Report every line of the data that includes "will".

Source records

----

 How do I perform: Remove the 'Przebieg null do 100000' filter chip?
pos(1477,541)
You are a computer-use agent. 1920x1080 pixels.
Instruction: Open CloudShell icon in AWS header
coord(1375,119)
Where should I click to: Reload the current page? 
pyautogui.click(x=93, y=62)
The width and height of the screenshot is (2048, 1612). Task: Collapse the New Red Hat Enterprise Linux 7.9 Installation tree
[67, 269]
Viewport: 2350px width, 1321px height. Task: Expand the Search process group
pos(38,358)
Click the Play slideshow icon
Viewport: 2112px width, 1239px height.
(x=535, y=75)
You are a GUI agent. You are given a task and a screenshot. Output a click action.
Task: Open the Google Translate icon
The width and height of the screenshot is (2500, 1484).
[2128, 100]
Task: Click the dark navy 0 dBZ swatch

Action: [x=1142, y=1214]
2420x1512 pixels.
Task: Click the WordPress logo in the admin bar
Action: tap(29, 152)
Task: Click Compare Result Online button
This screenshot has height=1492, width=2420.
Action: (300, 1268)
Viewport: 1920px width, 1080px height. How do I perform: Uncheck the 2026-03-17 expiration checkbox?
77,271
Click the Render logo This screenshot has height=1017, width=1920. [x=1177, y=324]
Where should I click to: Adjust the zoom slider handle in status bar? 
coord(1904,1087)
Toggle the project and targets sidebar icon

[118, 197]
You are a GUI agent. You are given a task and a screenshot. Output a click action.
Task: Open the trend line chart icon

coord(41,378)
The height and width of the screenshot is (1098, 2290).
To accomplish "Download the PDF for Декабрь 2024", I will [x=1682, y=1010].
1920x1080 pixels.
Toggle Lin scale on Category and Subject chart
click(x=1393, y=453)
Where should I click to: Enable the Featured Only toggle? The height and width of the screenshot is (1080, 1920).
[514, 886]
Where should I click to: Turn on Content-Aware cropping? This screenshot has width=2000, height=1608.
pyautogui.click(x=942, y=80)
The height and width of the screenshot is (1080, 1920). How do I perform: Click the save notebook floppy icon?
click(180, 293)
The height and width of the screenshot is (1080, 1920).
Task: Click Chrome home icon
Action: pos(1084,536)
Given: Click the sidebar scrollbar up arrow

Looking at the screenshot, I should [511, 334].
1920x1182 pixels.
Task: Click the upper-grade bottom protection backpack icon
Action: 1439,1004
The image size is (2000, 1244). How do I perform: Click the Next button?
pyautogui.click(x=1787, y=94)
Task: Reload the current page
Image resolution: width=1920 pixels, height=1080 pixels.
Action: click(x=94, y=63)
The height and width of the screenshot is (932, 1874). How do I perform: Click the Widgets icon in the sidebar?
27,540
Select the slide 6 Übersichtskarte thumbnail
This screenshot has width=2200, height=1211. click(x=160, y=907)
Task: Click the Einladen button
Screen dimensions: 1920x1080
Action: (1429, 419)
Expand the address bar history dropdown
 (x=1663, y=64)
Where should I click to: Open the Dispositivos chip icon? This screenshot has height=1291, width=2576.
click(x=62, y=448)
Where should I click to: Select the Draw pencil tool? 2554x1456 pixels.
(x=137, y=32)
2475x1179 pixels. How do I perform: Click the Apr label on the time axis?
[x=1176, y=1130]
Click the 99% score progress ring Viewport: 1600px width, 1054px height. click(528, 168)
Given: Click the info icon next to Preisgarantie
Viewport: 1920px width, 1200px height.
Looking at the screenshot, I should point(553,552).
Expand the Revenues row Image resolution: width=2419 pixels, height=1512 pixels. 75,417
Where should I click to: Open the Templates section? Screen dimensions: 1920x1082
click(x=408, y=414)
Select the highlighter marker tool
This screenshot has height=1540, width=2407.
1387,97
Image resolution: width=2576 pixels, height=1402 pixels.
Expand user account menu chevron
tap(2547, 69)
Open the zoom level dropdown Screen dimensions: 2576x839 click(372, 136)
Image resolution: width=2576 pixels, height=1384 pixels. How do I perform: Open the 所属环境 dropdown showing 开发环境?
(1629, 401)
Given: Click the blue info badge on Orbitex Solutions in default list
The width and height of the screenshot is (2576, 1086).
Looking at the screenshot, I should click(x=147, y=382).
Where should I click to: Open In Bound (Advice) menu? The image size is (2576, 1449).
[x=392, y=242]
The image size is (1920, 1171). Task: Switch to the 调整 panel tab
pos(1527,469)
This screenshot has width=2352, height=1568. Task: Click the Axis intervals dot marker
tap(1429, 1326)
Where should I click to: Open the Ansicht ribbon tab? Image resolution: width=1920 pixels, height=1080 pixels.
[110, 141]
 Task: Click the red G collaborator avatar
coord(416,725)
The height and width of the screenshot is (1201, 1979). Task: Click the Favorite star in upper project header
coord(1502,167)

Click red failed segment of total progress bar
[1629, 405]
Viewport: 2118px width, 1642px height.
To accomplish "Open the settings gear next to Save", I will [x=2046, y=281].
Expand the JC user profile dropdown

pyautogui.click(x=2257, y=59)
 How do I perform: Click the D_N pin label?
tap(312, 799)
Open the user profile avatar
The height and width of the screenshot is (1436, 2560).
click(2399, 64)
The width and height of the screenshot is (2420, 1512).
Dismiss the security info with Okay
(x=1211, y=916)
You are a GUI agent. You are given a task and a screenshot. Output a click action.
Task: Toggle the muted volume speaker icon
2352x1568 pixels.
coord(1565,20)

----

* RESPONSE TO THIS TASK:
To accomplish "Download the PDF for Декабрь 2024", I will [x=1682, y=1010].
To accomplish "Open the settings gear next to Save", I will [x=2046, y=281].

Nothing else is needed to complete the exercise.